Arjun Makhijani, Ph.D.
President, Institute for Energy and Environmental Research
17 May 2004


The U.S. Senate Armed Services Committee has passed a proposal that would allow the DOE to leave virtually any fraction of the high-level waste, now stored in large tanks, at the Savannah River Site in grouted form, if approved by the State of South Carolina. This proposal would convert SRS into a vast high-level radioactive waste dump in the watershed of the Savannah River. The State of South Carolina has already allowed high-level waste to be grouted in two tanks.

I have performed some calculations to illustrate the potential effect on the Savannah River of this proposal. In principle the proposal would allow any fraction of the radioactivity in the tanks to be left there permanently in grouted form in the tanks at SRS. There are currently about 400 million curies of radioactivity in the high-level waste tanks. Strontium-90 and cesium-137 each are about 100 million curies, plus an equal amount of the decay products of each in equilibrium with each of these radionuclides.

If only 10 percent, i.e., about 10 million curies, of the strontium-90 presently in the tank farms were left behind and grouted, the grout would have to work nearly perfectly for hundreds of years to prevent the Savannah River from becoming polluted above the present Safe Drinking Water limit of 8 picocuries per liter. Leakage of even a small fraction of the strontium-90 at SRS into the Savannah River would be disastrous to the river. This threat will persist for centuries.

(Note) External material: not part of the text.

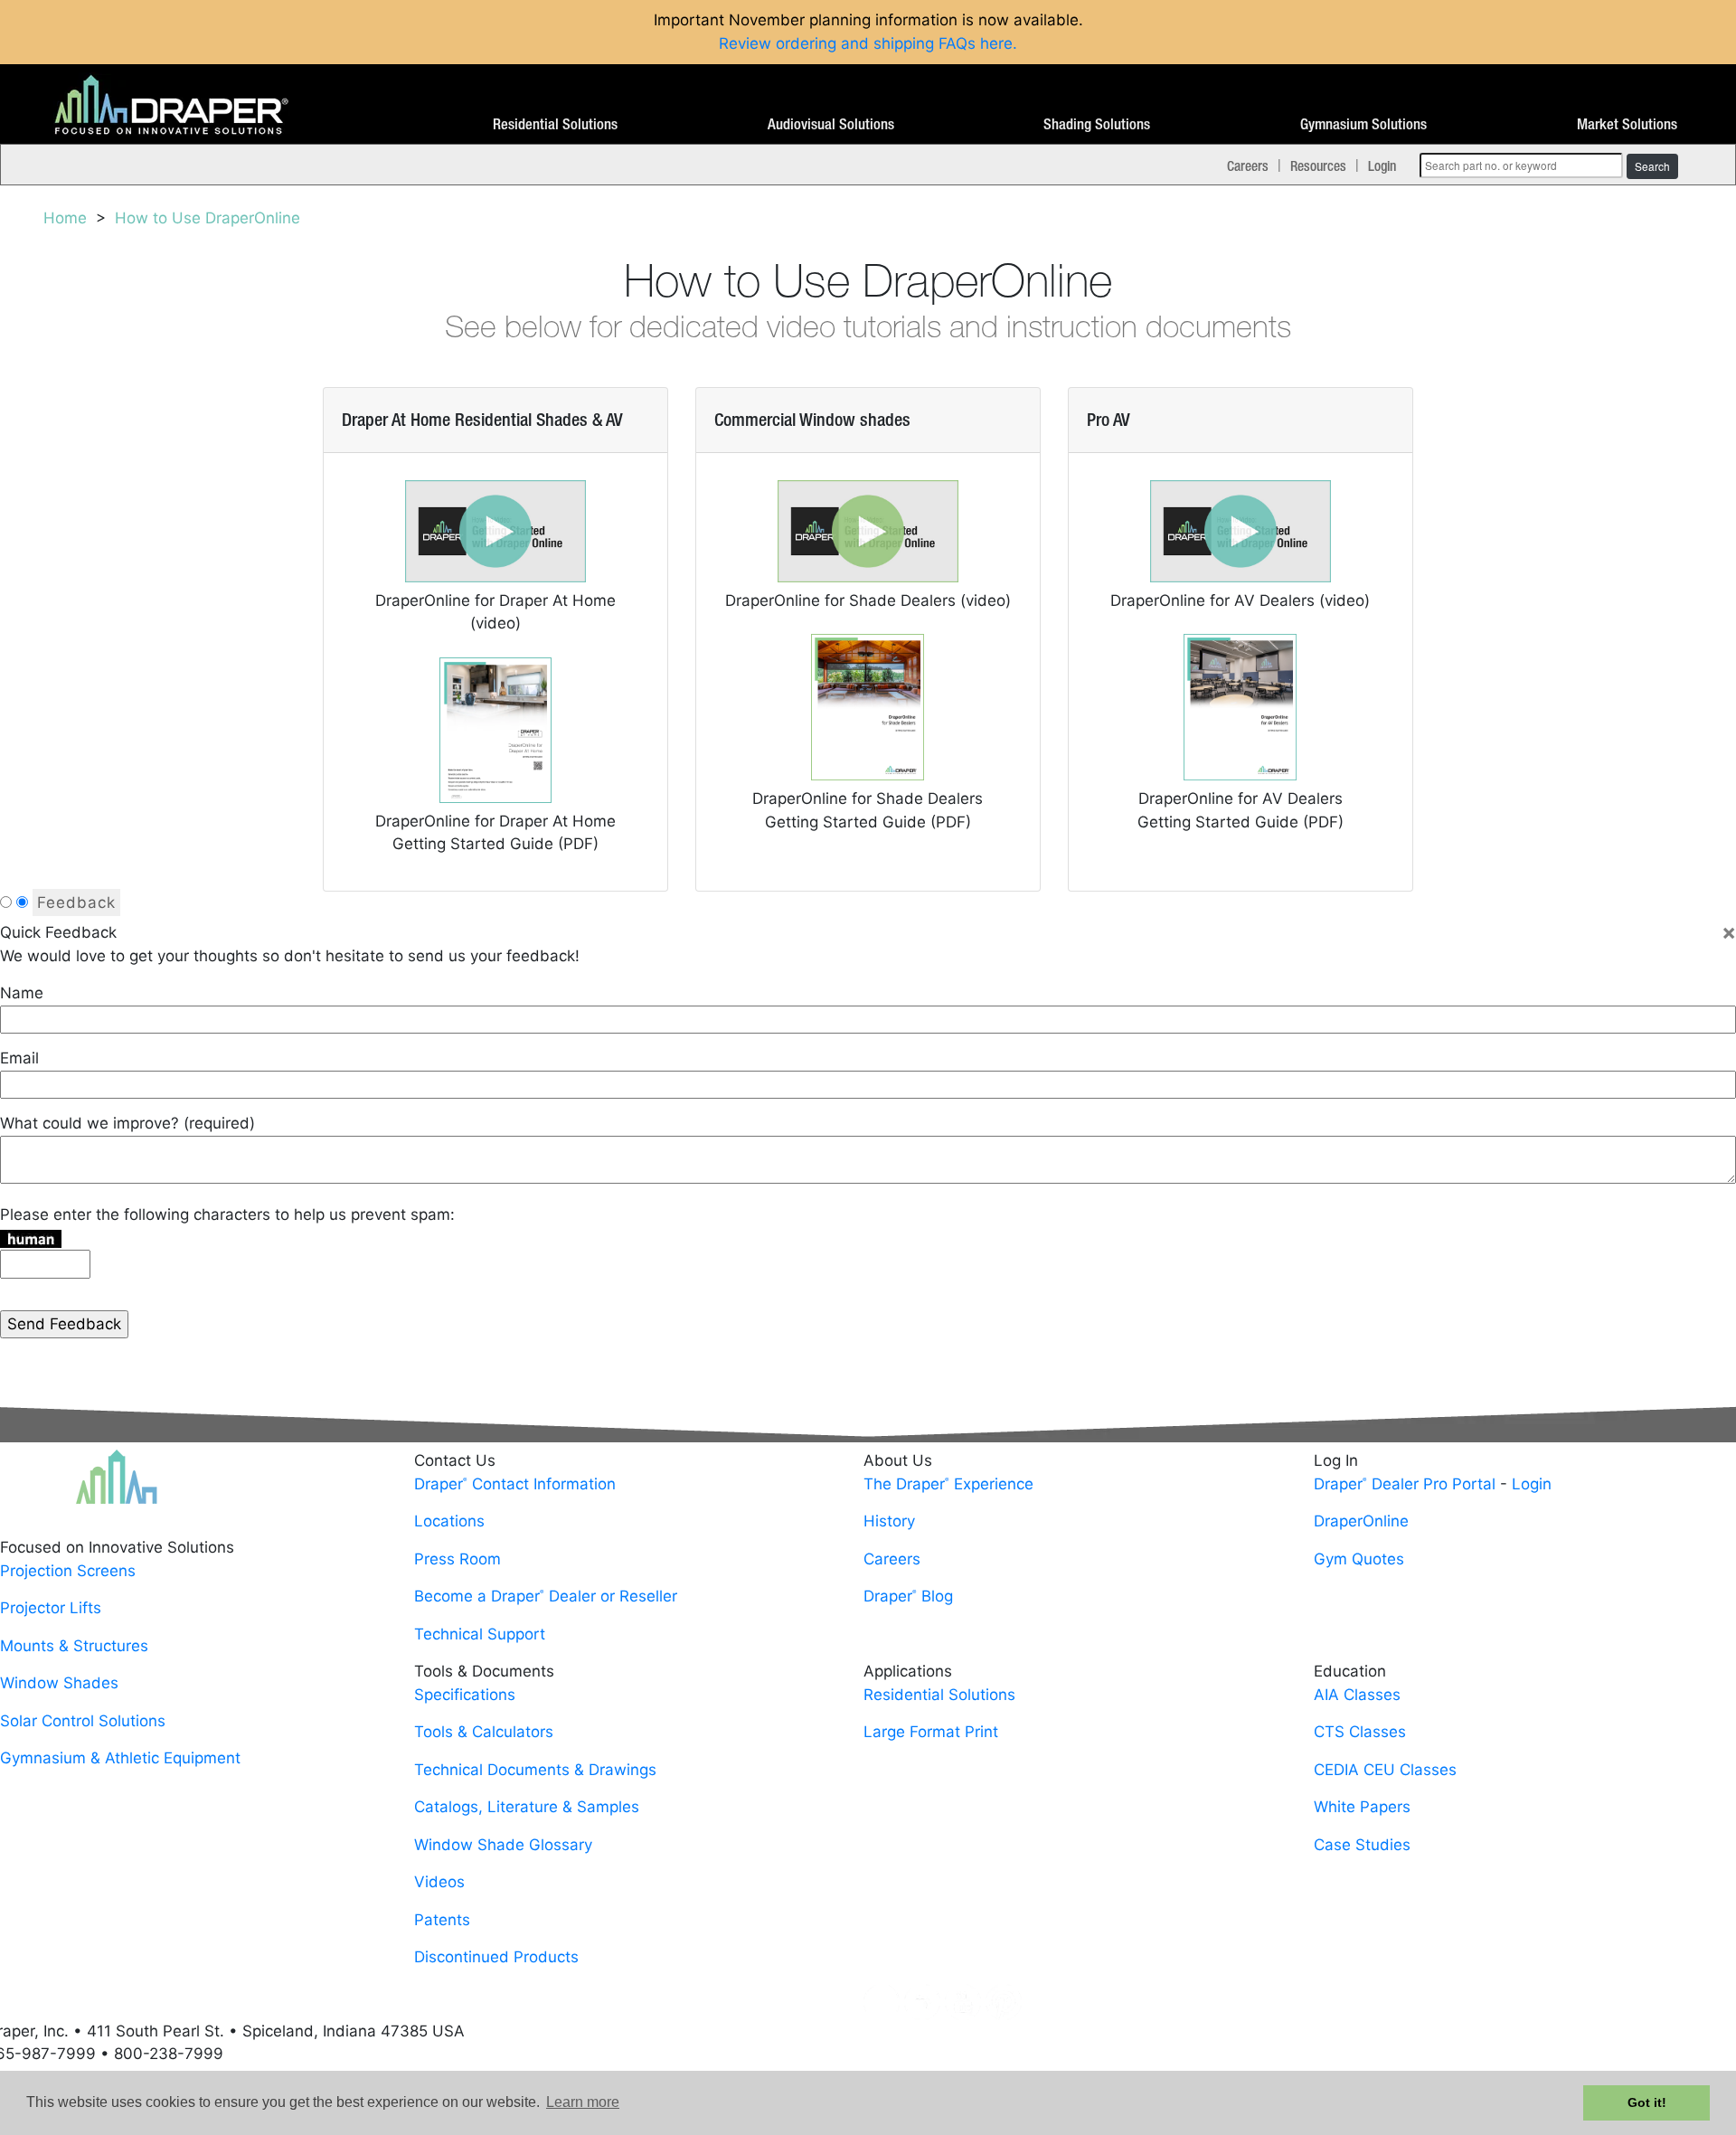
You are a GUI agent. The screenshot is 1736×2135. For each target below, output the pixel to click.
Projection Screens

Strontium-90 has a half-life of 29 years. Even after decaying for 100 years, a leakage of just 1 part in 10,000 per year of strontium-90 into the river would cause the Savannah River to exceed the Safe Drinking Water limit. This estimate is based on median river flow.

In the past (1991) major economic damage has occurred when the drinking water standard was exceeded for only a few days due to a tritium leak, even though the standard is calculated as an annual average and there was no annual violation. Maintaining the river within drinking water limits every month, even in low flow years and months, will likely require containment many times stricter -- on the order of 1 part in 100,000 per year. Even after 200 years a high degree of containment, better than 1 part in 10,000 per year would be needed to meet this goal. Further, containment would have to be ten times better that these figures if essentially all the strontium-90 were left in the tanks.

There is no experience with grout for such periods of time that can allow confident projections of containment of such perfection. On the contrary, experience with grout so far has been unsatisfactory, as we have discussed in the recent IEER report on SRS (Nuclear Dumps by the Riverside, an excerpt of which is reproduced below). For instance, waste cast into cement blocks at Rocky Flats disintegrated in a few years. The tanks themselves were not designed to last for hundreds of years. Grout simply cannot be relied on as a waste form to protect the river even if grout quality is improved. Shallow land burial of waste by grouting in the tanks or by creating grouted vaults onsite is a dangerous idea.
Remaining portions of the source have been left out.